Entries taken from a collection
* * *

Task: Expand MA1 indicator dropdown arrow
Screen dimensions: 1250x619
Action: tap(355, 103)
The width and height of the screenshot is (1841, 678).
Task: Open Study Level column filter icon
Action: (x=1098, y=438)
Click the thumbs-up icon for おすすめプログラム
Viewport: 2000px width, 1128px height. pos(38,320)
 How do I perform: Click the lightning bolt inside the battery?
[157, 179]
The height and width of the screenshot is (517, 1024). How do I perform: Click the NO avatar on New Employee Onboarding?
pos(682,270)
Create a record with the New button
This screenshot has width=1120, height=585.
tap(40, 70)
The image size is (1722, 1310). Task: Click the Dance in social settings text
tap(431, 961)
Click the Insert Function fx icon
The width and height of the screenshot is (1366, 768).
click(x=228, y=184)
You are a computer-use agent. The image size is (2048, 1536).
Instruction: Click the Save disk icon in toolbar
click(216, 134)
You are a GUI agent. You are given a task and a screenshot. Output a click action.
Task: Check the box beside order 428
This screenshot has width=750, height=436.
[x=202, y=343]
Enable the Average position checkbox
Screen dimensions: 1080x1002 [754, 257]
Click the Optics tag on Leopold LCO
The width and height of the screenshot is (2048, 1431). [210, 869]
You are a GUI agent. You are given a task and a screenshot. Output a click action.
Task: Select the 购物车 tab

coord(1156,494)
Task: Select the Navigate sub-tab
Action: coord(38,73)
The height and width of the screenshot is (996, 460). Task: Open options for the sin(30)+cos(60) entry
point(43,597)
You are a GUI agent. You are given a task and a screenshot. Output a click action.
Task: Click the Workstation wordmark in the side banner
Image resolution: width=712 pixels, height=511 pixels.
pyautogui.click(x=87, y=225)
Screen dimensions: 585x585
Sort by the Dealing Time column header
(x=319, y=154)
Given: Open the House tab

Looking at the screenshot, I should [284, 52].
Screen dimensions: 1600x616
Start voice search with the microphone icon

* * *

→ Instructions to follow: Copy out the records from the start through the line containing "click(x=228, y=184)", with both of those lines included.

→ Exercise output:
Task: Expand MA1 indicator dropdown arrow
Screen dimensions: 1250x619
Action: tap(355, 103)
The width and height of the screenshot is (1841, 678).
Task: Open Study Level column filter icon
Action: (x=1098, y=438)
Click the thumbs-up icon for おすすめプログラム
Viewport: 2000px width, 1128px height. pos(38,320)
 How do I perform: Click the lightning bolt inside the battery?
[157, 179]
The height and width of the screenshot is (517, 1024). How do I perform: Click the NO avatar on New Employee Onboarding?
pos(682,270)
Create a record with the New button
This screenshot has width=1120, height=585.
tap(40, 70)
The image size is (1722, 1310). Task: Click the Dance in social settings text
tap(431, 961)
Click the Insert Function fx icon
The width and height of the screenshot is (1366, 768).
click(x=228, y=184)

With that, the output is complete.